German Astrophysical Virtual Observatory
 
 

Astronomical archives

One of the main tasks of the GAVO project is to assist the German community in making their data archives available to the community in a way that is compatible with the efforts going on in projects in other countries, thus to establish a truly global VO. Many of these archives have been, or are being created as the result of large scale observational projects the German community has been and is involved in. A special aspect of the GAVO project is also the attention it gives to the results of theoretical work, for example large scale numerical simulations. The type of the data is different from observational archives, but it is the goal to try to find ways to incorporate these archives in the VO that is compatible to observational results, which is a prerequiste for a succesful implementation of the theory/observational interface. There are various aspects to "making archives available" and GAVO has investigated a number of these. In particular GAVO has worked on aspects of archive implementation, modeling, publication, access and federation. Below we will define in more detail what we mean by these terms and how GAVO has approached them.

Archive implementation

Many astronomical dataset are still stored in files, often using a format that is specially designed for the particular archive. The disadvantage of this is that files offer only limited access methods, often requiring large parts of the datasets to be transferred to a local machine before users can access them, which in turn requires custom code to be written for extracting the data one is actually interested in. This method becomes unwieldy when datasets become very large and furthermore requires users to understand the details of the specific formats that are used. It does not lend itself well for automated discovery and retrieval. GAVO has explored alternative implementations of archives, concentrating on relational database technology. The great advantage of this is that there is a uniform access protocol through the query language SQL. Relational database management systems (RDBMs) offer advanced methods for performance tuning, for updates, for backups, for links between datasets etc. It offers an advanced theory and support for structuring data sets that are more advanced than a single tabular structures.

Archive publication

Under publication we understand the process of making an archive available to the astronomical community in VO compatible manner. This includes creating web based services for accessing the database as well as making it possible to discover these services. The process of discovery is researched within the IVOA registry working group. GAVO has been involved in the registry and data modeling working groups.

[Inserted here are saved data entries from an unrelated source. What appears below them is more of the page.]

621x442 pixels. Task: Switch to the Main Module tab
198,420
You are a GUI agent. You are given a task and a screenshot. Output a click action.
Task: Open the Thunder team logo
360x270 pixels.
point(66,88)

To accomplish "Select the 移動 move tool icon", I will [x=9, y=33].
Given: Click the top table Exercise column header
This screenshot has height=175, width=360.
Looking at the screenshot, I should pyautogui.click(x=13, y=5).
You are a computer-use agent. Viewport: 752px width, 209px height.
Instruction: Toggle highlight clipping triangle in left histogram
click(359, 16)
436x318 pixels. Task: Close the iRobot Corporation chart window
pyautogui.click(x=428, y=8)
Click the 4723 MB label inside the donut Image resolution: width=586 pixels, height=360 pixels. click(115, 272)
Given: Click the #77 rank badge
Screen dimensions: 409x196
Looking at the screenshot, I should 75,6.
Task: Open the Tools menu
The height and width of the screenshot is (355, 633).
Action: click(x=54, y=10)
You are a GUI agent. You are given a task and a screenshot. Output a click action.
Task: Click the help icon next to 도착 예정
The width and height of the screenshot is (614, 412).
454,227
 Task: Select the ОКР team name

Archive federation in the VO

One of the important goals of the Virtual Observatory is to enable the federation of distributed astronomical archives. This means that users of the VO should be able to query for all kinds of astronomical data in a uniform way, without requiring intimate knowledge of the way data is stored and organized in individual archives. It must become possible to extract and compare data from different archives in a single query, just as currently data from a particular archive can be queried.

Currently there are already many astronomical archives that provide online access to their data. The problem for the VO effort is that each of these archives has different ways of doing so. Data products that are in principal quite similar, as far as content is concerned, are stored in different formats. The access to the individual archives is provided mainly through web interfaces that are by nature confined to the particular archive as well.

The situation presented to astronomers wishing to extract and combine data from multiple archives is somewhat like that illustrated in Figure 1.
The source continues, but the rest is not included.